There is an idea floating around that public schools are deliberately designed to turn out brainless conformists. I don’t believe this. I think public schools are just what you get by default. If you build a giant building out in the suburbs and lock the kids in it during weekdays in the care of a few overworked and mostly uninspired adults, you’ll get brainless conformists. You don’t need to posit a conspiracy.
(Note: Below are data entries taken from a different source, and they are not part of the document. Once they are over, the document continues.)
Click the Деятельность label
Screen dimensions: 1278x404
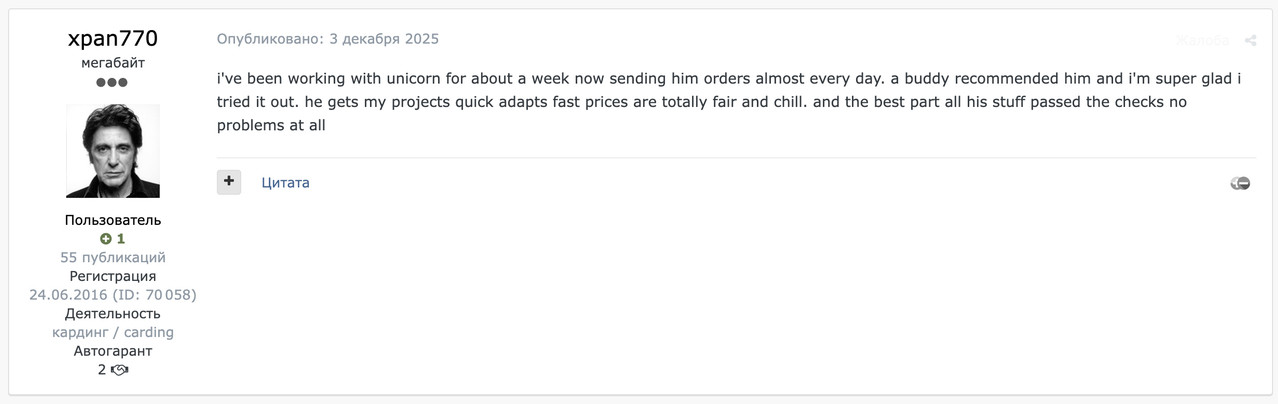pyautogui.click(x=112, y=313)
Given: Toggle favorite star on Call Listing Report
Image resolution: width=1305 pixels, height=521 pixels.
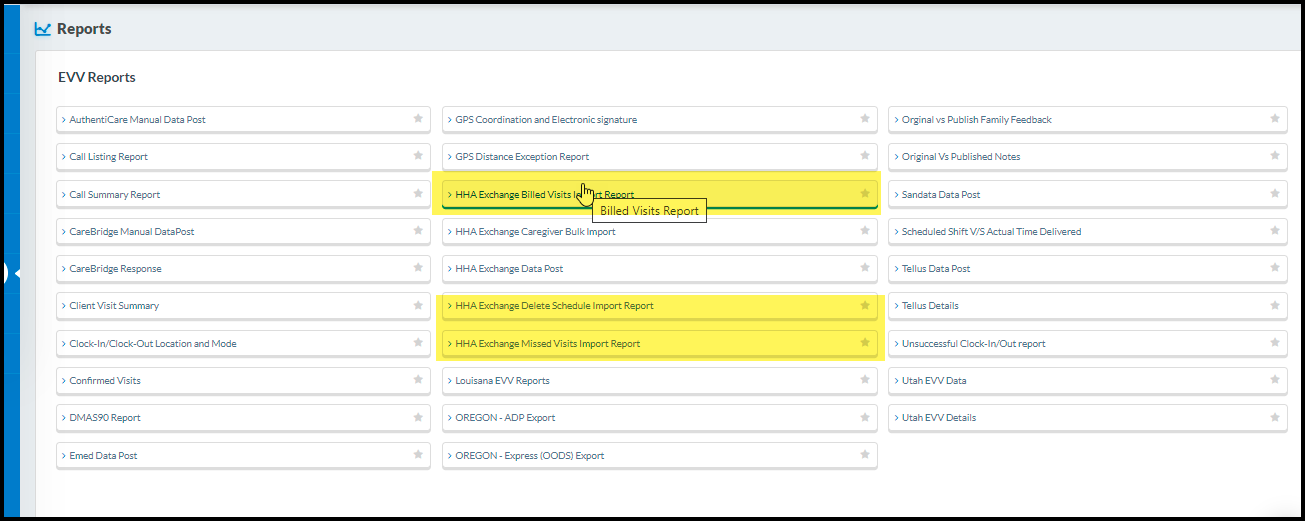Looking at the screenshot, I should click(x=418, y=156).
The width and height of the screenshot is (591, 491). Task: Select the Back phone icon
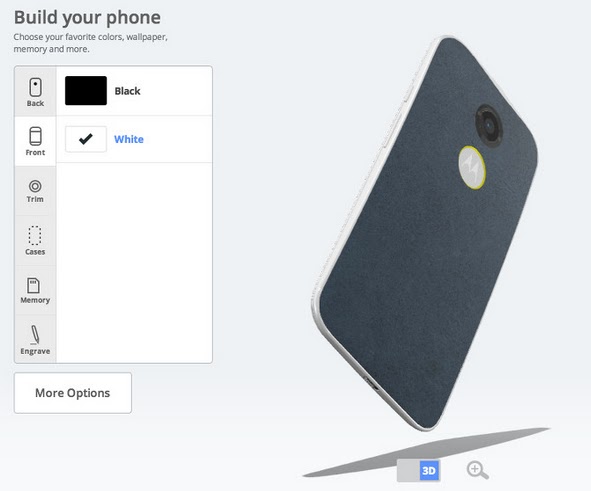(x=35, y=87)
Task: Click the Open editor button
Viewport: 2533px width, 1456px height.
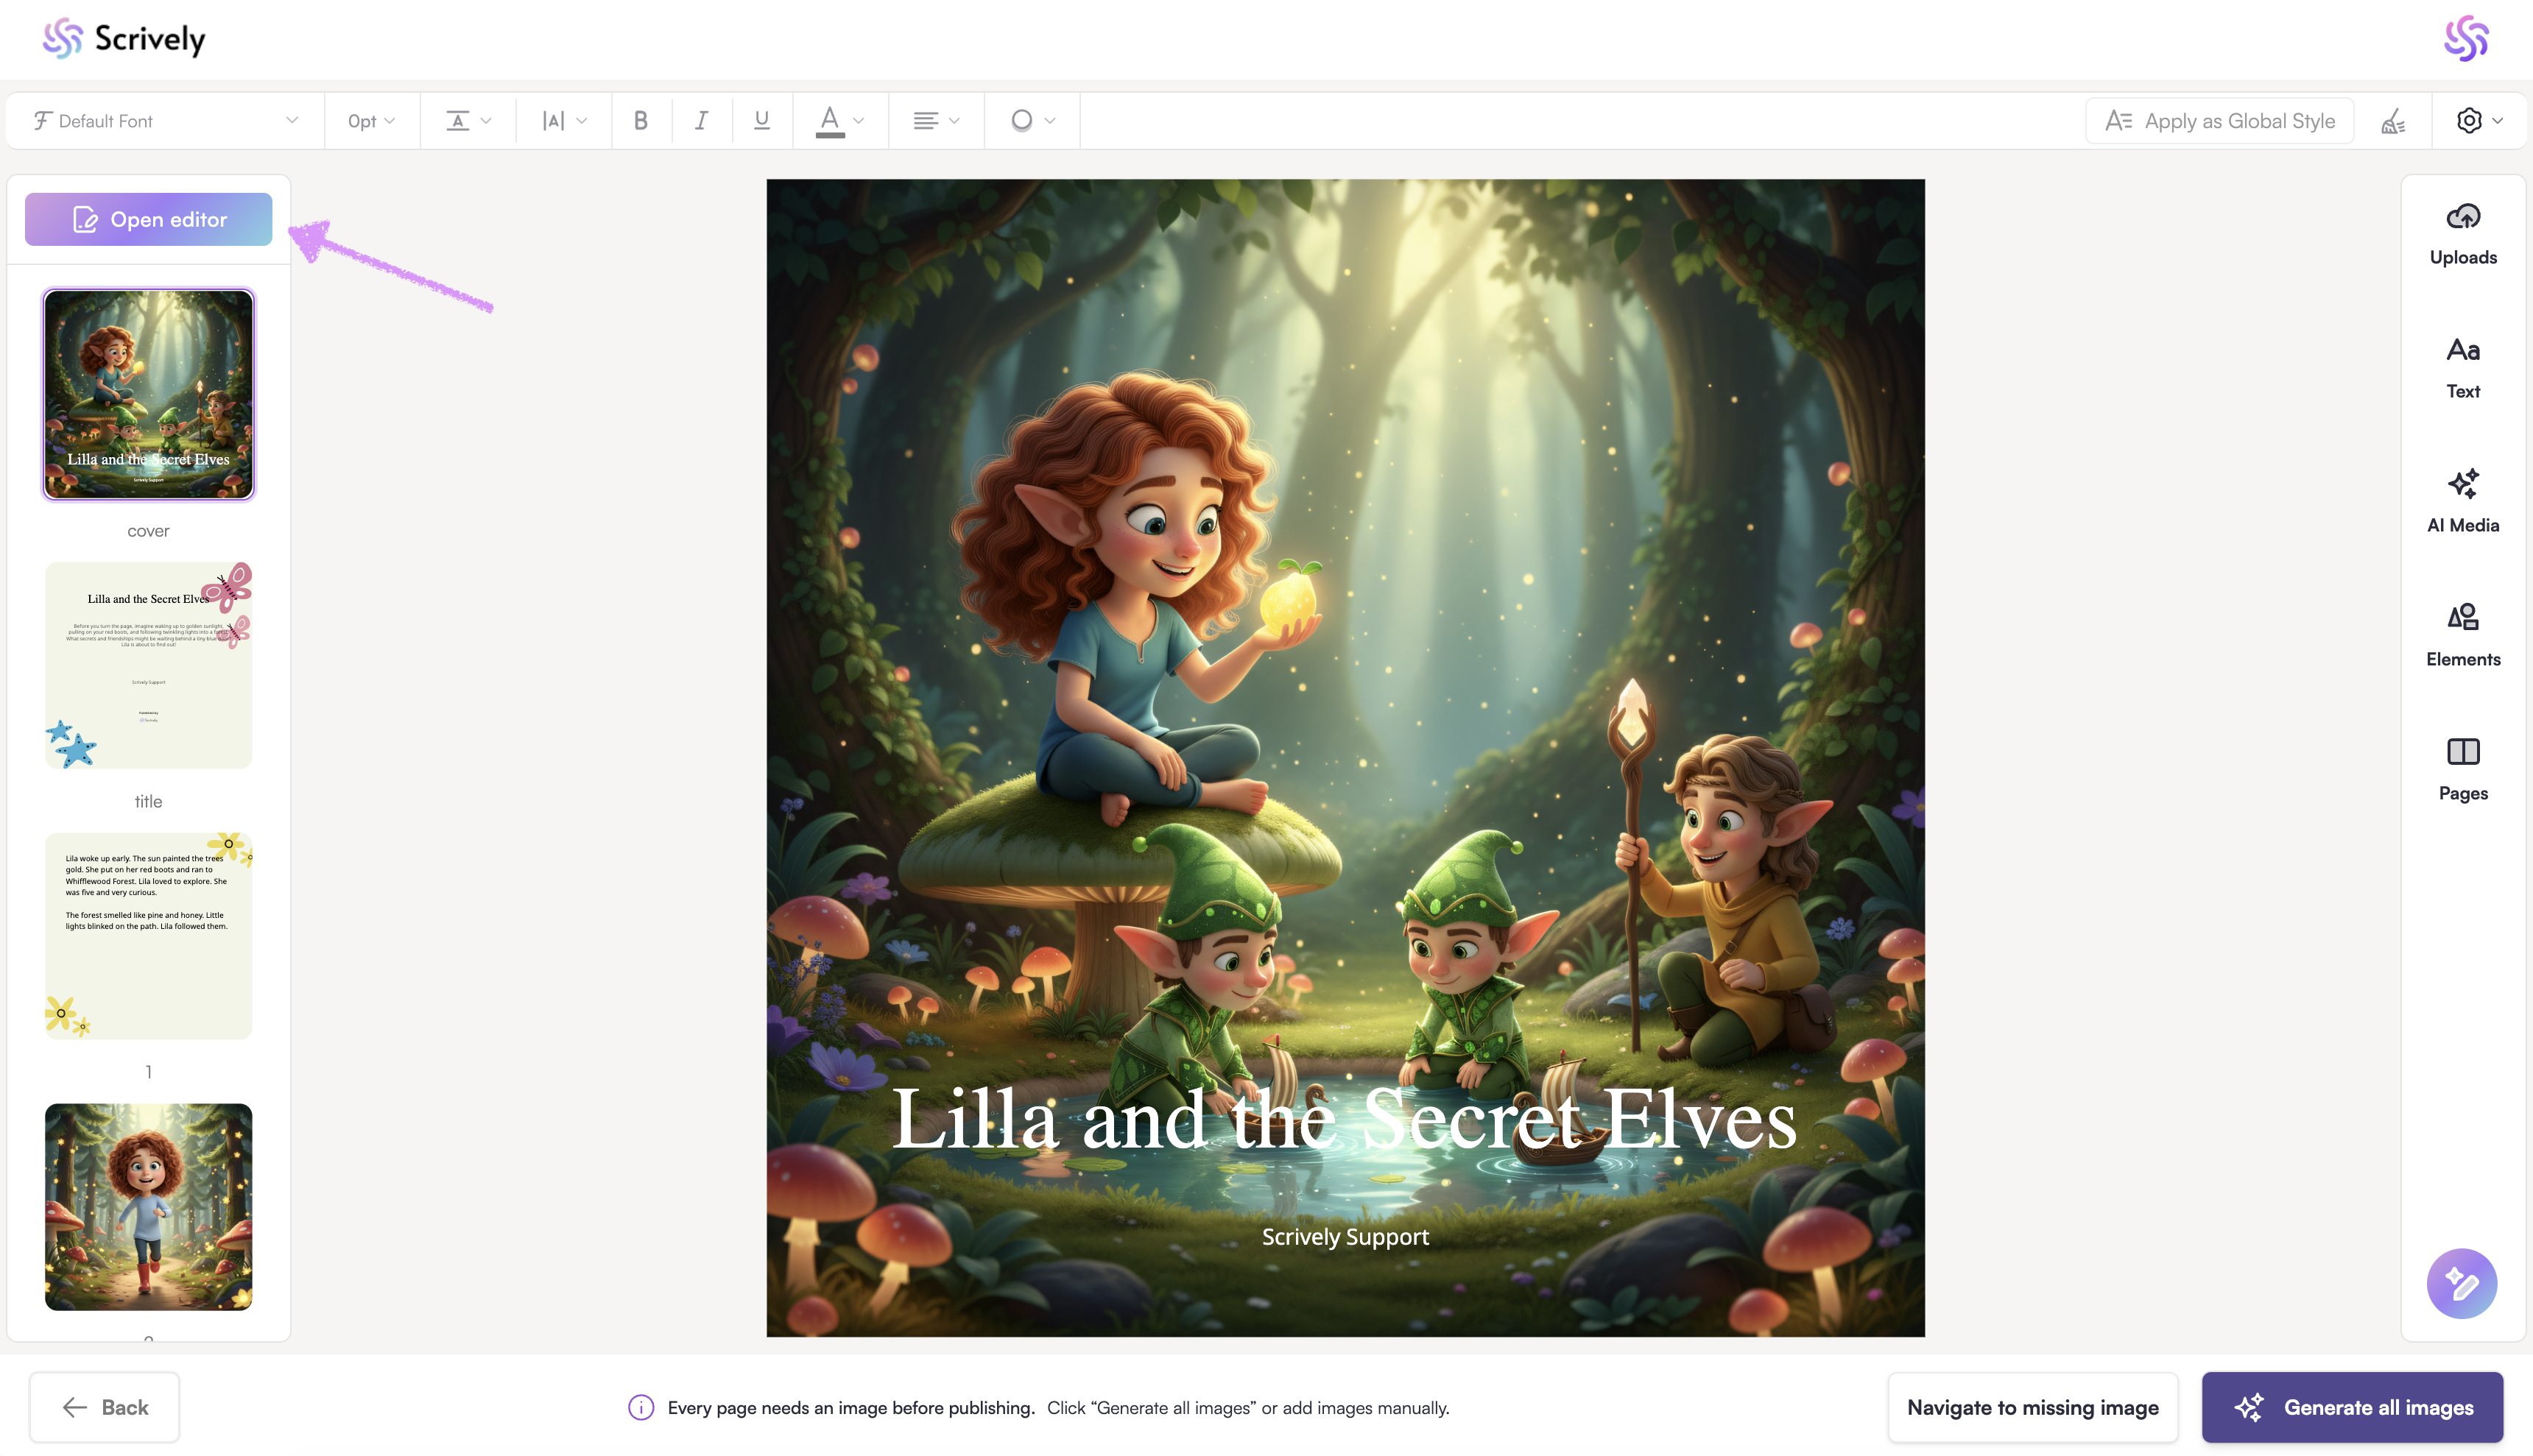Action: [148, 219]
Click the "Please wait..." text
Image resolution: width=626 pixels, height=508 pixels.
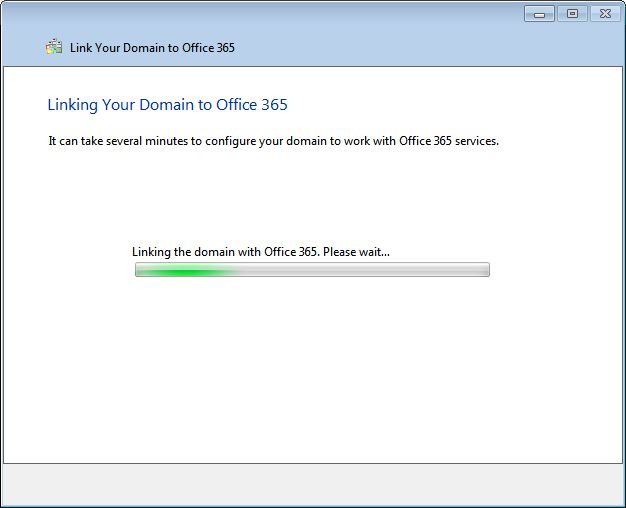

I think nearly everything that’s wrong in schools can be explained by the lack of any external force pushing them to be good. They don’t compete with one another, except in sports (at which they do become good). Parents, though they may choose where to live based on the quality of the schools, never presume to demand more of a given school. College admissions departments, instead of demanding more of high schools, actively compensate for their flaws; they expect less from students from inferior schools, and this is only fair. Standardized tests are explicitly (though unsuccessfully) designed to be a test of aptitude rather than preparation.

Form follows function. Everything evolves into a shape dictated by the demands placed on it. And no one demands more of schools than that they keep kids off the streets till they’re old enough for college. So that’s what they do. At my school, it was easy not to learn anything, but hard to get out of the building without getting caught.


  1. Alrenous says:

    You don’t need to posit a conspiracy.

    The conspiracy was documented. It’s not posited, you can read they wanted to churn out brainless conformists, and now, coincidentally…

    I might respect Graham as a scholar, slightly, if showing him the documentation had a chance of changing his mind. You have to be deliberately obtuse at this point, though.